- Passage
.....

On the other hand, infertile people are quite often unable to identify who is on their side. While parents naturally form a group, meeting in places like schools and playgrounds, benefiting from legitimate privileges organised by the society (whose interest is to perpetuate), infertile people have to overcome huge barriers to get in contact with peers in their daily life. Indeed, parents can for obvious reasons find each other easily, but how can a group come together based on something its members are missing?

The burden of infertile people is so heavy because they very often have to go through profound grieve, experience loss and shattered dreams alone. They are facing the disbelief and the inability to understand of most of the people around them, and unable to identify people suffering the same pain. From my experience, the only meaningful help came from online communities. Various inputs from all over the world gave me the strength to think of a fulfilling life without children.

I had lunch this week with several colleagues. One of them will get married soon and wants to keep her birth name. Another colleague told her: “Anyway, you are only delaying the question of choosing between the family name of your husband and yours, as it will arise again when you will get children”. I thought this was a perfect illustration of these two worlds. I would never utter such a sentence. Maybe my colleague doesn’t want children, or she already knows she cannot have her own. But for the other colleague, there is neither a doubt about the fact that a married couple wants children, nor is there a possibility that this desire may not be fulfilled. I try not to judge these people too harshly: I used to think like them. But I wish that one day, infertility will get the awareness it deserves and that more and more persons will have consideration for the sensitivity of those who are facing this very existential crisis.

.....

- Dataset records
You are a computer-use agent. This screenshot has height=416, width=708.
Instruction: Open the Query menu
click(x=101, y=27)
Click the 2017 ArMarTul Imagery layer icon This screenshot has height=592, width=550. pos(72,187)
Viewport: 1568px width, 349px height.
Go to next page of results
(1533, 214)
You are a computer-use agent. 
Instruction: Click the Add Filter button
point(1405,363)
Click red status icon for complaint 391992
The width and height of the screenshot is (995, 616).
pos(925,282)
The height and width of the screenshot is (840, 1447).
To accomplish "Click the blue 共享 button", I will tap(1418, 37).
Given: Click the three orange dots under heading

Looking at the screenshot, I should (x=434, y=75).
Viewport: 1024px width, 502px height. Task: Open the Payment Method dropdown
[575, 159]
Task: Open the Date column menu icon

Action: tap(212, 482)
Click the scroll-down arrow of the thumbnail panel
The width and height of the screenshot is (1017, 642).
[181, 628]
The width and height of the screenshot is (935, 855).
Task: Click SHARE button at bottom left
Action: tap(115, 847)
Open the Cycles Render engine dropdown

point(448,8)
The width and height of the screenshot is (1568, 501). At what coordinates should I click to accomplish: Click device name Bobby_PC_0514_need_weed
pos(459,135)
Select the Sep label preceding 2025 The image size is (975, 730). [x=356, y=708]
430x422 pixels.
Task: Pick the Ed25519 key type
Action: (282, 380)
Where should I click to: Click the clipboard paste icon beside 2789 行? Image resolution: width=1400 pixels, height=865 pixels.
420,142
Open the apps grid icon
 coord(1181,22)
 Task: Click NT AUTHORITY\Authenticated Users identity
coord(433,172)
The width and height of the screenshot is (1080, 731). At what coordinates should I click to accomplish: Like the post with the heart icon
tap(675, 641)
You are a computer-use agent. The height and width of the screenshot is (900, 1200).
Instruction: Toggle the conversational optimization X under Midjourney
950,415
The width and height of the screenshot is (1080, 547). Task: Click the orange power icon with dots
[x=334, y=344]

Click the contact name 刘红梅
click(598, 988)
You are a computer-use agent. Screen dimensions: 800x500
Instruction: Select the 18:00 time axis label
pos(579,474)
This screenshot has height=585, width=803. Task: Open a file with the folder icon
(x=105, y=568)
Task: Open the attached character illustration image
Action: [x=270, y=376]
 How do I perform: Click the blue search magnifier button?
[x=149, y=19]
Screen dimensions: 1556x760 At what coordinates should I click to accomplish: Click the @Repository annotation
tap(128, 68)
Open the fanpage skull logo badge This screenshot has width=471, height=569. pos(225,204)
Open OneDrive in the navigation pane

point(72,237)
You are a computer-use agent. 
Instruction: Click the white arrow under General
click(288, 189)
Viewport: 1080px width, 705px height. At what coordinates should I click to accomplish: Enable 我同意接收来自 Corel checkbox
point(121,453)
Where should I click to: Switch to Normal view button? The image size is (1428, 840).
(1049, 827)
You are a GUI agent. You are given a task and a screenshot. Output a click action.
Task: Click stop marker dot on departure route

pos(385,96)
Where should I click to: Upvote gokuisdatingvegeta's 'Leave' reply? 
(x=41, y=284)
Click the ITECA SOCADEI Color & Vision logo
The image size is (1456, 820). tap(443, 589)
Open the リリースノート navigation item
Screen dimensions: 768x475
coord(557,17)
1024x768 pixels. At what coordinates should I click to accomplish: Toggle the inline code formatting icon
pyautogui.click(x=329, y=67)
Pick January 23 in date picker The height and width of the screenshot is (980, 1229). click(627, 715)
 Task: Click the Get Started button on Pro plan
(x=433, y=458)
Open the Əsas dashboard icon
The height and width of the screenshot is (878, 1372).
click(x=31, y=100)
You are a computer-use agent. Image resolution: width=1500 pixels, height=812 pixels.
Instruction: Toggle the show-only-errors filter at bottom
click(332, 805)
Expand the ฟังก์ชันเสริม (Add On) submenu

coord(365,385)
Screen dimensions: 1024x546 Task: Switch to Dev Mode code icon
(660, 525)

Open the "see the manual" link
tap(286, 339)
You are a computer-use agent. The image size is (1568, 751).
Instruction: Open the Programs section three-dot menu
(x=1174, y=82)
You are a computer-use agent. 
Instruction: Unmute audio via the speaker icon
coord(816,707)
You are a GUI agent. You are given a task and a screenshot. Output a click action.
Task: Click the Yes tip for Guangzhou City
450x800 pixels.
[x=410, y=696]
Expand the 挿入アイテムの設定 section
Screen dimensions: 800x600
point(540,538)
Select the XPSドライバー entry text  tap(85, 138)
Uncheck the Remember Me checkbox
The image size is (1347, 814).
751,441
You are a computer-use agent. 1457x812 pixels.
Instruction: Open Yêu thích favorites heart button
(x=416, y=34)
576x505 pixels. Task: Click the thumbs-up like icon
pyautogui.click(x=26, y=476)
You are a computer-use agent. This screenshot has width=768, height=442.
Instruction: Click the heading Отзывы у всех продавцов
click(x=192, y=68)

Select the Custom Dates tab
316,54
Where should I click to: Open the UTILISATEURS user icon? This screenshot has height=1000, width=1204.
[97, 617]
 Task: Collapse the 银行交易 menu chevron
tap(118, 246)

.....

- Job
Decide whether each statement agrees with the passage on infertility, answering yes or no and quoting the deciding words: (a) the writer got meaningful help from online communities; (b) the colleague who is getting married plans to take her husband's name; (c) the writer says parents have trouble finding one another. The material after the passage on infertility stands apart from it.

- Complete output
(a) Yes: "the only meaningful help came from online communities."
(b) No: "wants to keep her birth name."
(c) No: "parents can for obvious reasons find each other easily."